Google Might Be Slowing YouTube Down for Firefox Users

5th August 2018

Google Might Be Slowing YouTube Down for Firefox Users

Google’s not been having the best of luck these past few months, considering just how many times the European Commission has jumped all over Alphabet Inc. for its anti-competitive practices. In yet another potentially malicious choice, Firefox users may be experiencing slower YouTube performance through their browser of choice than Google Chrome users depending on which company is to be believed.

Competition isn’t king for Google

It’s an odd time to be Google, considering how they seem to be slowly trending away from their old corporate motto of “don’t be evil” and instead aiming for “don’t be evil in ways that are blatantly obvious” to the layman. While that may seem melodramatic, they’ve just received their largest fine ever from the European Commission over supposed antitrust activities relating to their pre-installed apps in devices running Android firmware, so it may not be too far off the mark.

Technical program manager Chris Peterson of Mozilla recently tweeted their latest dilemma over architectural issues, citing how Google has decided to push a deprecated API for serving YouTube’s video content. It’s an API only used in Chrome due to being left behind by the rest of the browser development community, meaning this isn’t just an issue striking at Mozilla directly, but it does seem an oddly pointed choice given their recent legal troubles.

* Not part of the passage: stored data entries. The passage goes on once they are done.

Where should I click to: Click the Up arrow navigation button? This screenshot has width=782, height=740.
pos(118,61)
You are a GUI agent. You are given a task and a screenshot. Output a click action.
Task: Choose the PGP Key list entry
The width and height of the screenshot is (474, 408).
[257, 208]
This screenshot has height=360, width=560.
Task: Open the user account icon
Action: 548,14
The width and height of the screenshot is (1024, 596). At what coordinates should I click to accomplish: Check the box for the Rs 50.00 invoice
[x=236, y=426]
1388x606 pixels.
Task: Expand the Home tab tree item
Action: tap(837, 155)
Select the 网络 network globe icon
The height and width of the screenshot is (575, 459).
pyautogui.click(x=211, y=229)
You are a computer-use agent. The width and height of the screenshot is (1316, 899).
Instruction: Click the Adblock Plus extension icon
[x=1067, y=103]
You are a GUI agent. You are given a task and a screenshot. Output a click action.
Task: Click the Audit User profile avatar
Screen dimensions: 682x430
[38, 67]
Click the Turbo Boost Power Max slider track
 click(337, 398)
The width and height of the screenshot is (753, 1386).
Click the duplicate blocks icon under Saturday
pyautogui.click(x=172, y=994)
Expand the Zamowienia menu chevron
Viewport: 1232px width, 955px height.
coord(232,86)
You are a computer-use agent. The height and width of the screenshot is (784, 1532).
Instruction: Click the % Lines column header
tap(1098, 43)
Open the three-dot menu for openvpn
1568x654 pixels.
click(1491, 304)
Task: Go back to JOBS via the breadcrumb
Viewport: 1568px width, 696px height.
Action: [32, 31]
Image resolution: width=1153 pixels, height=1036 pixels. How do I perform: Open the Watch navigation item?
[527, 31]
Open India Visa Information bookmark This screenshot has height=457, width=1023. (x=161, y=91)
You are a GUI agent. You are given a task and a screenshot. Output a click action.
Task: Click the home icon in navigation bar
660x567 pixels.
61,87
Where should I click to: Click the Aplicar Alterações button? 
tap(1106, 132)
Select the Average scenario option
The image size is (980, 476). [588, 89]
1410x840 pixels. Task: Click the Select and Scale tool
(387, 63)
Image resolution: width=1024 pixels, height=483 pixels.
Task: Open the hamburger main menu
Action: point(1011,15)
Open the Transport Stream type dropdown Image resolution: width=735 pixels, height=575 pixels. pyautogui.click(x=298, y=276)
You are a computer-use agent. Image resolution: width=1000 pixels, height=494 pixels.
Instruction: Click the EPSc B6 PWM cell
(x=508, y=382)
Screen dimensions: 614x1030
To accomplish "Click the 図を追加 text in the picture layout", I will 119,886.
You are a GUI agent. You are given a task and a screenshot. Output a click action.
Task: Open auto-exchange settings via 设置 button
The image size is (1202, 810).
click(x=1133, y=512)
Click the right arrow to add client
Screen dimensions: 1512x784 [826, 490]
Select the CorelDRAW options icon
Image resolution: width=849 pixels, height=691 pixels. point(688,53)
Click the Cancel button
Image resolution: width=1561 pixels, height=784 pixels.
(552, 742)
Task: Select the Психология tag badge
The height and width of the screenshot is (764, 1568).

It’s enough of an issue that videos may load up to five times slower on competing browsers than in Chrome. Firefox users can install a browser extension to revert load speeds to a pre-redesign state, but this is only the kind of fix a dedicated technology aficionado is likely to notice and work towards solving; To the average users, they very well might just assume Firefox is slower than Chrome for no good reason.

While this could be written off as a design oversight, Internet Explorer 11 users are still served the pre-redesign version of the YouTube site to avoid this very issue. If the same preventative measure were taken for Edge and Firefox users it’d be a complete non-story, but this design choice points more towards a knowingly malicious edge than a simple slip-up.

Meanwhile, a Google spokesperson has stated Firefox performance metrics have been tested and shown as roughly comparable to load times from before the redesign. Microsoft has not responded to requests for a comment on the issue, so it’s hard to say if they’ve been in contact with Google over the Polymer redesign or not.

Do the right thing

After their corporate restructure to Alphabet Inc., Google changed their long-standing “don’t be evil” motto to “do the right thing” in a move that, to most non-corporate followers, probably doesn’t mean a whole lot. That message has been muddied by their legal troubles within the EU and their recent antitrust fine might open the door for more competition from companies like Mozilla given how they’ll be forced to change up their pre-packaged app services to comply with EU regulations.

Yet they’ve also caught flak from companies like DuckDuckGo who claim Google goes out of their way to urge DuckDuckGo users to revert from their chosen search engine to instead use Google results as an alternative. On top of owning the domain of duck.com and pointing it directly to Google’s homepage instead, it doesn’t seem like the mega-giant tech company is all that interested in fostering the competition they once seemed so intent on providing.

Google already has such a massive cut of the technology market that it’s difficult to escape their grasp in some form or another; While the services they provide are often more than serviceable for daily use, the services we’ve come to rely on also harvest as much data as possible without regard for a user’s individual privacy and often do so in the face of laws designed specifically to hinder their data-grabbing reach.

It’s difficult to decry data collection and the use of outdated APIs as inherently evil, but it certainly feels like the benevolence of a company that once poked fun at other companies for exploiting their users.

Regardless, Firefox users can restore their YouTube browsing speeds via extension and there’s a chance this negative media attention will push Google towards adopting more modern APIs to remove the problem entirely. It’s just a question of what the next strange anti-competitive choice they make will be rather than whether or not they’ll play nicely, it seems.